# Natural Language Processing (NLP) Process For Seinfeld Transcripts

This notebook will outline the process of cleaning, tokenizing, and vectorizing text transcripts of Seinfeld Season 5 Episodes. Source of transcripts: https://www.seinfeldscripts.com/seinfeld-scripts.html


In [1]:
#Import the NLTK library, tokenizer, and methods
import nltk
nltk.download('punkt')
from nltk import word_tokenize
from nltk import sent_tokenize

import pandas as pd
import numpy as np
from sklearn.manifold import TSNE

#Import visualization libraries
import matplotlib.pyplot as plt
%matplotlib inline
from mpl_toolkits.mplot3d import Axes3D

import re

[nltk_data] Downloading package punkt to /Users/Alex/nltk_data...
[nltk_data]   Package punkt is already up-to-date!


## Read The Files

In [2]:
seinfeld_directory = 'Seinfeld_Episodes/Season_5/'

seinfeld_season_5_episodes = ['S05_E01_The_Mango.txt', 'S05_E02_The_Puffy_Shirt.txt',
                              'S05_E03_The_Glasses.txt', 'S05_E04_The_Sniffing_Accountant.txt',
                              'S05_E05_The_Bris.txt', 'S05_E06_The_Lip_Reader.txt',
                              'S05_E07_The_Non_Fat_Yogurt.txt', 'S05_E08_The_Barber.txt',
                              'S05_E09_The_Masseuse.txt', 'S05_E10_The_Cigar_Store_Indian.txt',
                              'S05_E11_The_Conversion.txt', 'S05_E12_The_Stall.txt',
                              'S05_E13_The_Dinner_Party.txt', 'S05_E14_The_Marine_Biologist.txt',
                              'S05_E15_The_Pie.txt', 'S05_E16_The_Stand-In.txt',
                              'S05_E17_The_Wife.txt', 'S05_E18_The_Raincoats_Part_1.txt',
                              'S05_E19_The_Raincoats_Part_2.txt', 'S05_E20_The_Fire.txt',
                              'S05_E21_The_Hamptons.txt', 'S05_E22_The Opposite.txt']


In [3]:
with open(seinfeld_directory + seinfeld_season_5_episodes[1], 'r') as file:
    raw_text_episode_2 = file.read().replace('\n', ' ')
    #.replace('[','(').replace(']',')')

In [4]:
raw_text_episode_2[:1050]

"[Setting: Jerry's apartment] (Jerry and George are waiting for Kramer, so he can help them move George's stuff back into his parent's house) GEORGE: I can't believe this!
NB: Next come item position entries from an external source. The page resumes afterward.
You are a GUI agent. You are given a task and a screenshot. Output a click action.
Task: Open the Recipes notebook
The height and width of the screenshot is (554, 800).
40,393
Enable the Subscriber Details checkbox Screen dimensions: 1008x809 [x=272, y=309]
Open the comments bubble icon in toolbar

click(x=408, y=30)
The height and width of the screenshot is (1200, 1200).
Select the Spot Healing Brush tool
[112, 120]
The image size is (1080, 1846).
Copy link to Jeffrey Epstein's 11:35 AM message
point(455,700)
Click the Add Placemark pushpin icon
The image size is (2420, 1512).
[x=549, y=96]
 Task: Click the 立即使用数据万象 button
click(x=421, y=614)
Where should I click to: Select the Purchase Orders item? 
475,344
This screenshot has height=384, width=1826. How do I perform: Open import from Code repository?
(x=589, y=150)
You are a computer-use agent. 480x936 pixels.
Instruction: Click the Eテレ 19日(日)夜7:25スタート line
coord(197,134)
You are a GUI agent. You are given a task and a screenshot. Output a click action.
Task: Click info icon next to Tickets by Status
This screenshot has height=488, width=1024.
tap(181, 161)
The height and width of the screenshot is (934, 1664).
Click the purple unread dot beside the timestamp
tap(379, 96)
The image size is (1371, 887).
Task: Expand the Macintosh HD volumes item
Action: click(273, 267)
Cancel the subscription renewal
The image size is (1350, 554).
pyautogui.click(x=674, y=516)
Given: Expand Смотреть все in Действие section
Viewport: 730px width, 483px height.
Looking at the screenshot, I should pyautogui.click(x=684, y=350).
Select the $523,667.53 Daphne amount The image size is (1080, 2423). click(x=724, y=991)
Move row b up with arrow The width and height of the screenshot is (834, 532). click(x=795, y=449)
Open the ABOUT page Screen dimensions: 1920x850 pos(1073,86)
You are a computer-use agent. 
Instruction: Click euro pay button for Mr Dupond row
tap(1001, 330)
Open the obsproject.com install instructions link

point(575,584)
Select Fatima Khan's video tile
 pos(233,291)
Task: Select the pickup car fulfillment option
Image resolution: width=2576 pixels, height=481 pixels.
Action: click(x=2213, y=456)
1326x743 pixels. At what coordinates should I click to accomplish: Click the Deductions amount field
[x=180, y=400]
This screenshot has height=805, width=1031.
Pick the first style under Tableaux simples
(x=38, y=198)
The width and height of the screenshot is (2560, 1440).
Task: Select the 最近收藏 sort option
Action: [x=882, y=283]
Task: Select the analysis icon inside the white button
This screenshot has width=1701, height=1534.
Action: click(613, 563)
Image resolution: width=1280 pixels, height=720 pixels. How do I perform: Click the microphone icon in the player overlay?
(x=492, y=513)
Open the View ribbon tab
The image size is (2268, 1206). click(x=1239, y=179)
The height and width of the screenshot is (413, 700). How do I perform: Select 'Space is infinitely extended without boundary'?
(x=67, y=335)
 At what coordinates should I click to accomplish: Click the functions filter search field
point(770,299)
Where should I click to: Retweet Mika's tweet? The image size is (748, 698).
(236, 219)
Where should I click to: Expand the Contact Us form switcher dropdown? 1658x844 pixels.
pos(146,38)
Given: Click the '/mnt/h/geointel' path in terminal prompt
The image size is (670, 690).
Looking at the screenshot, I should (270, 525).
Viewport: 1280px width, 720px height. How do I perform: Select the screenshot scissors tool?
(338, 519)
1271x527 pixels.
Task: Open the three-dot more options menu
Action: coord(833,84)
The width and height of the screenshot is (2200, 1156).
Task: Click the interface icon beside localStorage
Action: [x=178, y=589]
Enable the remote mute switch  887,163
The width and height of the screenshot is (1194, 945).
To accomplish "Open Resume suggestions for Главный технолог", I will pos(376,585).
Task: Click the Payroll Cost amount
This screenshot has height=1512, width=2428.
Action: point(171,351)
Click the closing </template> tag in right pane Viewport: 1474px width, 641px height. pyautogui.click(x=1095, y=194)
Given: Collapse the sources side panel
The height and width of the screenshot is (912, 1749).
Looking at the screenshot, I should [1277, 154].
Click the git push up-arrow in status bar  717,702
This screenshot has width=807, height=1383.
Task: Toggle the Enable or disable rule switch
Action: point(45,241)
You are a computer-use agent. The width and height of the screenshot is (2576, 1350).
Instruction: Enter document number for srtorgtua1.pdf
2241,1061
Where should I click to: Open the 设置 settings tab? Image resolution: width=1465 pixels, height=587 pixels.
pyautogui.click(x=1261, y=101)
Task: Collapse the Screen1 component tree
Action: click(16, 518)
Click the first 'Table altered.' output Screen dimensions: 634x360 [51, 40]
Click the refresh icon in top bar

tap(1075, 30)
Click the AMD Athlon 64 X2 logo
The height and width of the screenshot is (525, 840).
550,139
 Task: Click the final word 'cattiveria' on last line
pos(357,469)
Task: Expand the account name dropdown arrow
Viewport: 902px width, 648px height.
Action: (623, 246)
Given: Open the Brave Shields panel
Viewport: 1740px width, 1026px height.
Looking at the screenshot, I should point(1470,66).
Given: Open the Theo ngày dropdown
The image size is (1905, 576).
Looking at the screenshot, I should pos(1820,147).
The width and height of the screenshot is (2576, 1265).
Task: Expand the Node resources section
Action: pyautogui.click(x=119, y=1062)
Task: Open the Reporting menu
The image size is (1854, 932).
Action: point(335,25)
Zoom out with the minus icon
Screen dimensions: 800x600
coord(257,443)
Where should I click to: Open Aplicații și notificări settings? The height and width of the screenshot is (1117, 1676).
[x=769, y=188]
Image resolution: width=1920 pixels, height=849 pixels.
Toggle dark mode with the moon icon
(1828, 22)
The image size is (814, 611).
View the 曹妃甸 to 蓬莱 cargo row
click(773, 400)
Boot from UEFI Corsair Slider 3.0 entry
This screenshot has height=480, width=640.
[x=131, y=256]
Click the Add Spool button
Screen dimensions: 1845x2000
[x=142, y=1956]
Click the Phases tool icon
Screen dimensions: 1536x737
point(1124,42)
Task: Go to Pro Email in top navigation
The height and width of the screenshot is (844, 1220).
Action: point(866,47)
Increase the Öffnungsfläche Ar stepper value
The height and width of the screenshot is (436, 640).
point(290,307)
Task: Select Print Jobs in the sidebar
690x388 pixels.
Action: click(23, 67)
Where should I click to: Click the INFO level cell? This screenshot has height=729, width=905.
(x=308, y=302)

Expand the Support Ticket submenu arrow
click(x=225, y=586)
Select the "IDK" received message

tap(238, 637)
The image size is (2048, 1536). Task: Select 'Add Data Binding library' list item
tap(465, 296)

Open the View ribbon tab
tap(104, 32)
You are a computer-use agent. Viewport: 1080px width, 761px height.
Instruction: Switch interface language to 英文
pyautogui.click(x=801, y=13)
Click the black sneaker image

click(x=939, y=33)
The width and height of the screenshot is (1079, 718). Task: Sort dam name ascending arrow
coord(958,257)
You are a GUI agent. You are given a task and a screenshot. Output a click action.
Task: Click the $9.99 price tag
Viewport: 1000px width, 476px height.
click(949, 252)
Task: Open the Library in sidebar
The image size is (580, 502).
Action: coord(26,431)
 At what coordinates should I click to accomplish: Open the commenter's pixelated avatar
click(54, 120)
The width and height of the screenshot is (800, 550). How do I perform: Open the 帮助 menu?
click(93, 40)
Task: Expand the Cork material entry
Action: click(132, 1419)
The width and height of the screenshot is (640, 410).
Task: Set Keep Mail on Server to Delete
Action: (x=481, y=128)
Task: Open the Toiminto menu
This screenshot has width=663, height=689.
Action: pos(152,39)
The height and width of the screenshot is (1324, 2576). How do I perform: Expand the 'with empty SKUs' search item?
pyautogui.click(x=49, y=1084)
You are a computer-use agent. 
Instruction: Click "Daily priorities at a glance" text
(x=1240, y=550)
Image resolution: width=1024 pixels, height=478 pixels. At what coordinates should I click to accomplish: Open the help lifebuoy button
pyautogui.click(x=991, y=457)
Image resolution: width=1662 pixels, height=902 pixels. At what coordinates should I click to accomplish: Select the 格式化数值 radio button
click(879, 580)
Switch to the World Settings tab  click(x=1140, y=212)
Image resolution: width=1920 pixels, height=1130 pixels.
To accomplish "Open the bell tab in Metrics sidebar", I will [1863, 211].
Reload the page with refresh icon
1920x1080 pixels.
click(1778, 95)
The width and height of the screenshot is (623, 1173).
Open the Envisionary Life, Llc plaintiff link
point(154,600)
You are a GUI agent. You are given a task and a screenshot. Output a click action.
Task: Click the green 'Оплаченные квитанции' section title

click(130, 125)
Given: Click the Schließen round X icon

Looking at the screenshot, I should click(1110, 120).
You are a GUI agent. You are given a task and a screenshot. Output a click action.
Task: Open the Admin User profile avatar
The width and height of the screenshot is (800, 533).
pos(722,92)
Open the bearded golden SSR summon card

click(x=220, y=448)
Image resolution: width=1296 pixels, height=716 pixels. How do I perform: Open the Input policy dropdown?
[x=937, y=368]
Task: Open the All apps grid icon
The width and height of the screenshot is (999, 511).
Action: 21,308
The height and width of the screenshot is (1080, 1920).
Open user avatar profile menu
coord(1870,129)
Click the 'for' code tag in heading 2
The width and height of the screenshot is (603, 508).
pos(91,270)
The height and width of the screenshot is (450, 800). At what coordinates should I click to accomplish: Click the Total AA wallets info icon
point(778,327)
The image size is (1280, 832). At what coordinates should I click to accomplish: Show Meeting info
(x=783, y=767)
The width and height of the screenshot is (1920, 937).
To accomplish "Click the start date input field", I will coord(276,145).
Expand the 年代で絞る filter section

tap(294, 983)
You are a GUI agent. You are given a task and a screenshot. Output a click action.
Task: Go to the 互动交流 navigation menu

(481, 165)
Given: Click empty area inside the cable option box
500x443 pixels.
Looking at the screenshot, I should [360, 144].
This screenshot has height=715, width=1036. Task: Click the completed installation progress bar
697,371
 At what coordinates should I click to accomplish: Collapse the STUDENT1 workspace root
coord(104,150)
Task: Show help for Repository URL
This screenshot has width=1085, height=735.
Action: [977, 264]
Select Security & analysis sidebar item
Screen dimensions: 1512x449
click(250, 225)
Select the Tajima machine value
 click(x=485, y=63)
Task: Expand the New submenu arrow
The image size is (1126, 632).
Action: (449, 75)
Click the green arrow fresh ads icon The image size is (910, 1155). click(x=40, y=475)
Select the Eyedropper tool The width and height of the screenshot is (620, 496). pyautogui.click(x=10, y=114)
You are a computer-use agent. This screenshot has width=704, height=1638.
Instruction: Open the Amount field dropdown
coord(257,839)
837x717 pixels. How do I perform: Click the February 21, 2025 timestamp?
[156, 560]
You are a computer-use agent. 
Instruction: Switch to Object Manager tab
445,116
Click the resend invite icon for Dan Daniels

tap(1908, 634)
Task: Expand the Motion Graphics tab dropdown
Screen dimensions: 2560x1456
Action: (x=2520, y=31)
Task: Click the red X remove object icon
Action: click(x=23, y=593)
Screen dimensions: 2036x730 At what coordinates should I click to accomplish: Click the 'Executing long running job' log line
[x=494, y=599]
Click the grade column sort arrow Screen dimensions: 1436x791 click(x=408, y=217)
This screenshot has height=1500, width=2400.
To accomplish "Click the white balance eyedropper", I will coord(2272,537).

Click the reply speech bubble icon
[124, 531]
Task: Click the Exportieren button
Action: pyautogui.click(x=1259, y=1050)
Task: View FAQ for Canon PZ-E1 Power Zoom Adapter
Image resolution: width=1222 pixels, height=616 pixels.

JERRY: Oh, it won't be for that long. GEORGE: How can I do this?! How can I move back in with those people? Please, tell me! They're insane! You know that. JERRY: Hey, my parents are just as crazy as your parents. GEORGE: How can you compare you parents to my parents?! JERRY: My father has never thrown anything out. Ever! GEORGE: My father wears his sneakers in the pool! Sneakers! JERRY: My mother has never set foot in a natural body of water. GEORGE: (Showing Jerry up) Listen carefully. My mother has never laughed. Ever. Not a giggle, not a chuckle, not a tee-hee.. never went 'Ha!' JERRY: A smirk? GEORGE: Maybe!.. And I'm moving back in there! JERRY: I told you I'd lend you the money for the rent. GEORGE: No, no, no, no. Borrowing money from a friend is like having sex. It just completely changes the relationship. (

## Cleaning The Text Data

#Step 1: Manual

In [6]:
def clean_text(raw_text):
    raw_text_quotes = re.sub("[\(\[].*?[\)\]]", "", raw_text)
    cleaned_text = []
    for word in raw_text_quotes.split(" "):
        if not ":" in word:
            for symbol in ".,?!'*":
                word = word.replace(symbol, '').lower()
            #Checks for blank elements
            if word:
                cleaned_text.append(word)

    return cleaned_text

In [7]:
clean_text_episode_2 = clean_text(raw_text_episode_2)
' '.join(clean_text_episode_2[:200])

'i cant believe this oh it wont be for that long how can i do this how can i move back in with those people please tell me theyre insane you know that hey my parents are just as crazy as your parents how can you compare you parents to my parents my father has never thrown anything out ever my father wears his sneakers in the pool sneakers my mother has never set foot in a natural body of water listen carefully my mother has never laughed ever not a giggle not a chuckle not a tee-hee never went ha a smirk maybe and im moving back in there i told you id lend you the money for the rent no no no no borrowing money from a friend is like having sex it just completely changes the relationship alright im ready you know i still dont understand - why do you want to move back in with your parents i dont want to im outta money i got 714 dollars left in the bank well move in here whats that why doesnt he just move in here yeah yeah im gonna move in with him he doesnt even'

In [8]:
for i in seinfeld_season_5_episodes:
    
    with open(seinfeld_directory + i, 'r') as file:
        raw_text_episode = file.read().replace('\n', ' ')
    
    print(i + ' ' + str(type(raw_text_episode)) + '\n')
    
    clean_text_episode = clean_text(raw_text_episode)
    print(' '.join(clean_text_episode[:200]) + '\n')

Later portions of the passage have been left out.